Which brings us to the one other time the word "individual" appears, towards the end.
Yet in less grave scenarios our American love affair with the needs and rights of the individual conceals how much sorrow we create for those we leave behind.
Um, what?
The problem the left has with individualism is that it gets in the way of their agenda.
From a piece in HuffPost, of all places:
All the enemies of American-European civilization in the last century - the communists, the Nazis, Imperial Japan, and extreme Islamic groups - have hated Western individualism with utter passion and conviction.
This was from 2013, the title, "Is Individualism Good or Bad."
But individualism has also been attacked by those within the West who have doubts about their own culture.
Who are "those within the West," who have doubts?
From The Heritage Foundation last December in a piece titled, "Critical Race Theory, the New Intolerance, and Its Grip on America:"
Harvard's Berkman Klein Center's entry on Critical Legal Theory neatly teases out the link between the legal analysis of power relations with the emerging identity-based politics. It writes that CLT scholars:
focused from the start on the ways that law contributed to illegitimate social hierarchies, producing domination of women by men, nonwhites by whites, and the poor by the wealthy. They claim that apparently neutral language and institutions, operated through law, mask relationships of power and control. The emphasis on individualism within the law similarly hides patterns of power relationships while making it more difficult to summon up a sense of community and human interconnection.
From there it is a short step to Critical Race Theory.
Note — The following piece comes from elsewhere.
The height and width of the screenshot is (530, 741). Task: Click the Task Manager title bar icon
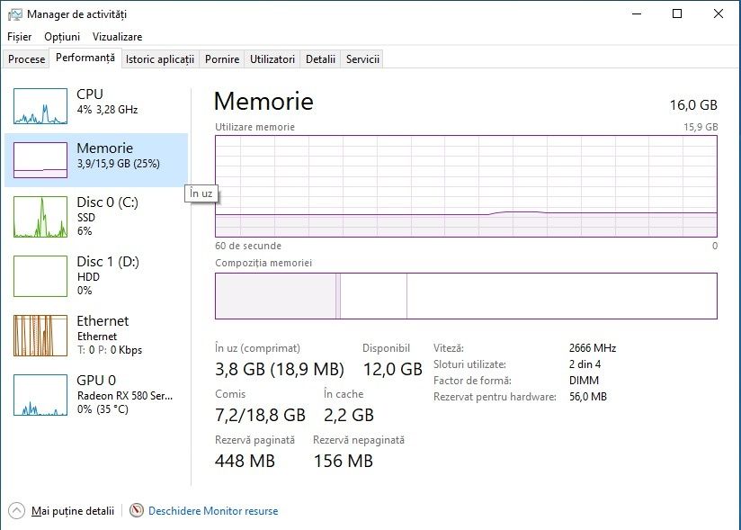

Unsurprisingly, given its name, CRT makes everything about race the prism through which its proponents analyze all aspects of American life—and do so with a degree of persistence that has helped CRT impact all aspects of American life.
In short, individualism is the antithesis of collectivism, and must be discredited at every turn.
By making it all about race, they are even more empowered to demonize it.
This, from The National Museum of African American History and Culture, a part of the Smithsonian Institution, in which they specifically identify "individualism" as a part of "white culture."
They swiftly apologized and pulled it from their website.
Individualism has been a foundational value of America since there was an America. Back to the HuffPost piece:
If there is one defining quality of the West, it is individualism. Western individualism has no similar roots in any other civilization. Even cultures permeated by Western ideas and business, such as those of Japan, Korea, Singapore and Hong Kong, have not become individualistic in the Western way.
And yet now it's being blamed for family estrangement? Two hundred-plus years of history it's suddenly a problem?
Back to the Atlantic piece.
In The Marriage-Go-Round, the Johns Hopkins University sociologist Andrew Cherlin wrote that starting in the late 19th century, traditional sources of identity such as class, religion, and community slowly began to be replaced with an emphasis on personal growth and happiness. By the second half of the 20th century, American families had gone through changes that, Cherlin said, were "unlike anything that previous generations of Americans have ever seen.
It's not about the Western notion of individualism. That's been around for centuries. It's about social forces that have been brought on in recent decades by industrialization, technology, mobility, and perhaps even the kind of narcissism that is aided and abetted by growing affluence.
I know that because I read beyond the headline.
I'm not sure The Atlantic expects that. It's become more of a prop for socially anxious white liberals to leave on their coffee tables, next to Architectural Digest and The Economist, both of which are also not meant to be read but rather displayed like intellectual knick-knacks
They are the ceramic cupid figurines and souvenir beer steins of the upper middle class.
I could edit The Atlantic piece in a few minutes, remove the three-odd references to individualism, and it would lose nothing.
If anything, it would gain clarity.
These off-handed smears should be challenged at every turn. This branding of basic American tenets as "problematic" is incredibly destructive and poisons the culture instead of enriching it.
Not white culture, whatever that is, Western culture.